Glucocerebrosidase modulates cognitive and motor activities in murine models of Parkinson's disease.

Mutations in GBA1, the gene encoding glucocerebrosidase, are associated with an enhanced risk of developing synucleinopathies such as Parkinson's disease (PD) and dementia with Lewy bodies. A higher prevalence and increased severity of motor and non-motor symptoms is observed in PD patients harboring mutant GBA1 alleles, suggesting a link between the gene or gene product and disease development. Interestingly, PD patients without mutations in GBA1 also exhibit lower levels of glucocerebrosidase activity in the central nervous system (CNS), implicating this lysosomal enzyme in disease pathogenesis. Here, we investigated whether modulation of glucocerebrosidase activity in murine models of synucleinopathy (expressing wild type Gba1) affected α-synuclein accumulation and behavioral phenotypes.

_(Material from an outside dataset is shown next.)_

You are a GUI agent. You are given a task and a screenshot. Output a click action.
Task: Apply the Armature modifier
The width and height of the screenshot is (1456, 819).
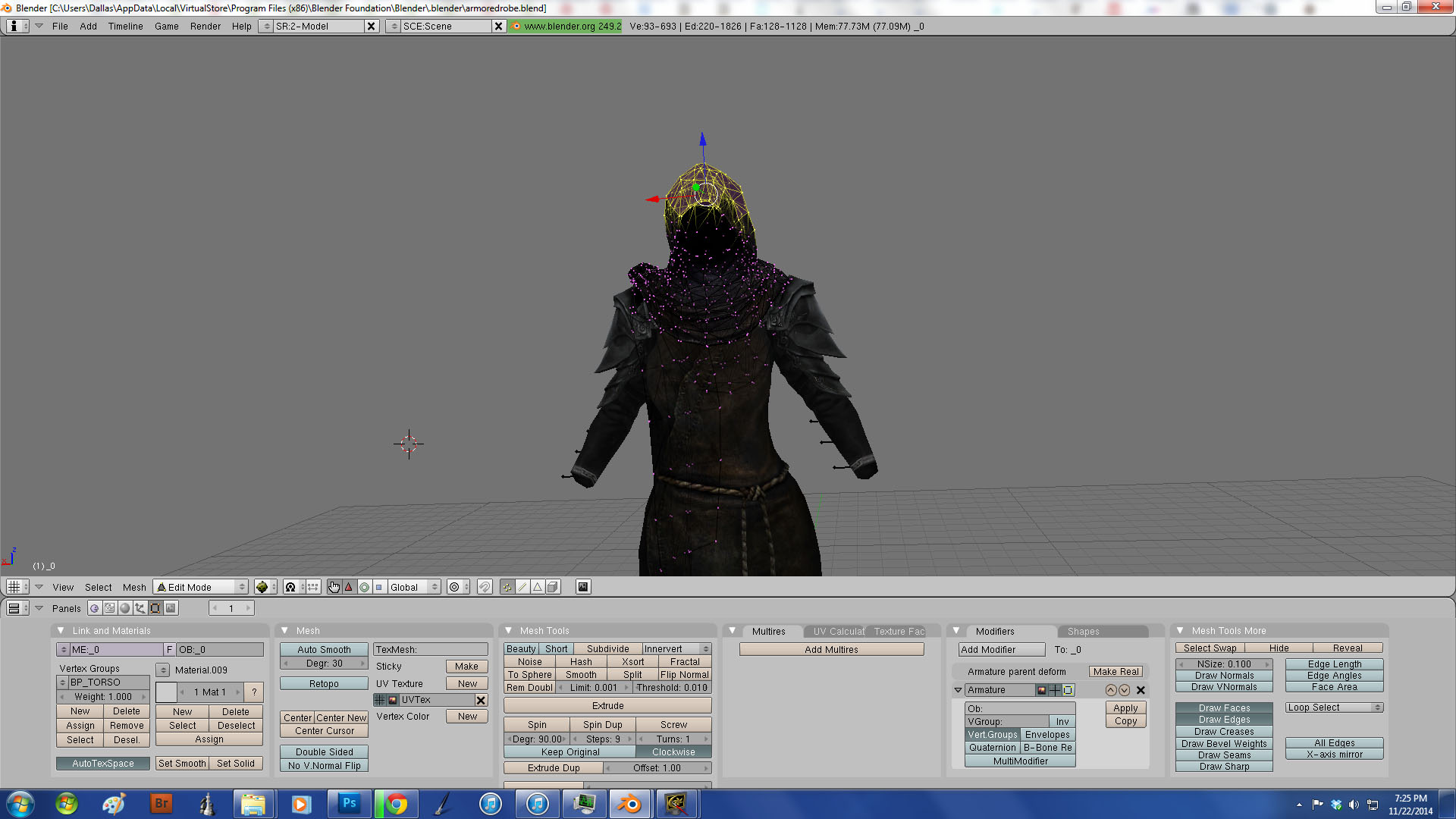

Partial inhibition of glucocerebrosidase activity in PrP-A53T-SNCA mice using the covalent inhibitor conduritol-B-epoxide induced a profound increase in soluble α-synuclein in the CNS and exacerbated cognitive and motor deficits. Conversely, augmenting glucocerebrosidase activity in the Thy1-SNCA mouse model of PD delayed the progression of synucleinopathy. Adeno-associated virus-mediated expression of glucocerebrosidase in the Thy1-SNCA mouse striatum led to decrease in the levels of the proteinase K-resistant fraction of α-synuclein, amelioration of behavioral aberrations and protection from loss of striatal dopaminergic markers. These data indicate that increasing glucocerebrosidase activity can influence α-synuclein homeostasis, thereby reducing the progression of synucleinopathies. This study provides robust in vivo evidence that augmentation of CNS glucocerebrosidase activity is a potential therapeutic strategy for PD, regardless of the mutation status of GBA1.